EMILIA試験中に見られた重篤な副作用は、肝障害(肝不全、肝性脳症、結節性再生性過形成(肝臓の良性腫瘍)を含む)、心障害(左室駆出率(LVEF)低下)、間質性肺疾患(急性間質性肺炎を含む)、血小板減少、末梢神経障害であった。トラスツズマブ エムタンシン(T-DM1)群での副作用発現率は43%、対照群(ラパチニブ+カペシタビン)の副作用発現率は59%であり、T-DM1は対照群の治療に比べて概して忍容性が良好であるとされた。さらに、副作用による治療中止率はT-DM1群の方が少なかった。貧血、血小板減少、末梢神経障害はT-DM1群の方が多かったが、心障害、消化管障害(嘔吐、下痢、腹痛等)は対照群の方が多かった。
日本の添付文書では、肺臓炎、間質性肺炎等の間質性肺疾患について警告欄が設けられている。

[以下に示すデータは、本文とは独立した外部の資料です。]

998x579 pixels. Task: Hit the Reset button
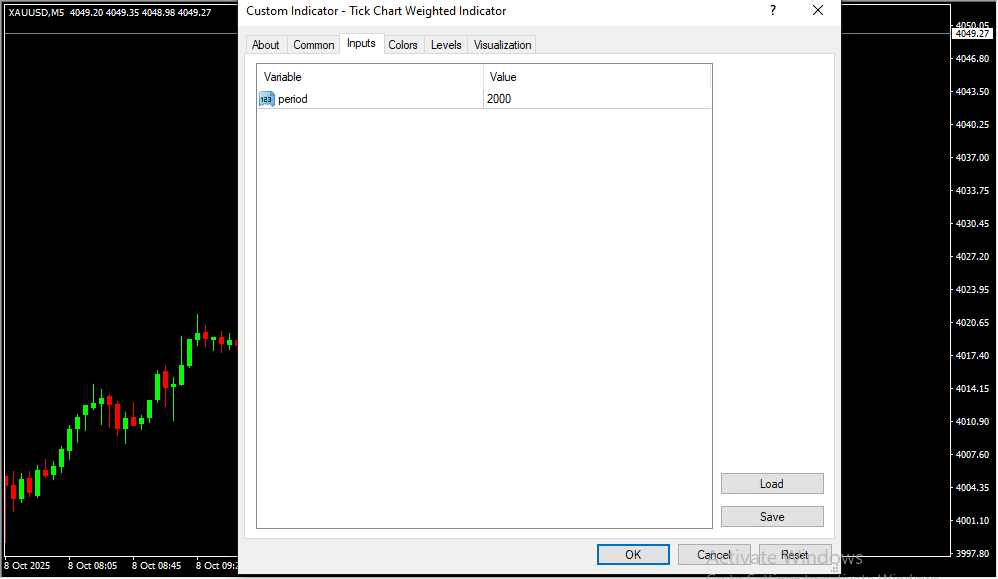click(x=795, y=555)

米国の添付文書では、肝障害、心障害、妊婦へ投与した時の胎児死亡について黒枠警告が設けられている。
一般名について
米国では、一般名は“ado-trastuzumab emtansine”とされ、医療過誤防止が図られている。前臨床試験では、トラスツズマブ-DM1またはトラスツズマブ-MCC-DM1(略称はいずれもT-DM1)あるいは開発コードPRO132365と呼ばれていた。
化学的特徴
トラスツズマブ エムタンシンは抗体薬物複合体(ADC)であり、モノクローナル抗体と小分子薬物が結合している。トラスツズマブ1分子に対して数個のマイタンシン類系細胞毒“DM1”がぶら下がっている。スクシンイミジルtrans-4-(マレイミドメチル)シクロヘキサン-1-カルボン酸エステル(SMCC)はスクシンイミドエステル基とマレイミド基を含むヘテロ二機能性架橋剤である。SMCCのスクシンイミド基はトラスツズマブ分子内の保護されていないリシンのアミノ基と反応し、SMCCのマレイミド基はDM1のスルフヒドリル基と共有結合して、抗体とDM1を繋ぐ。トラスツズマブ1分子に対して結合しているDM1分子の個数は0〜8個であると思われる(平均3.5個)。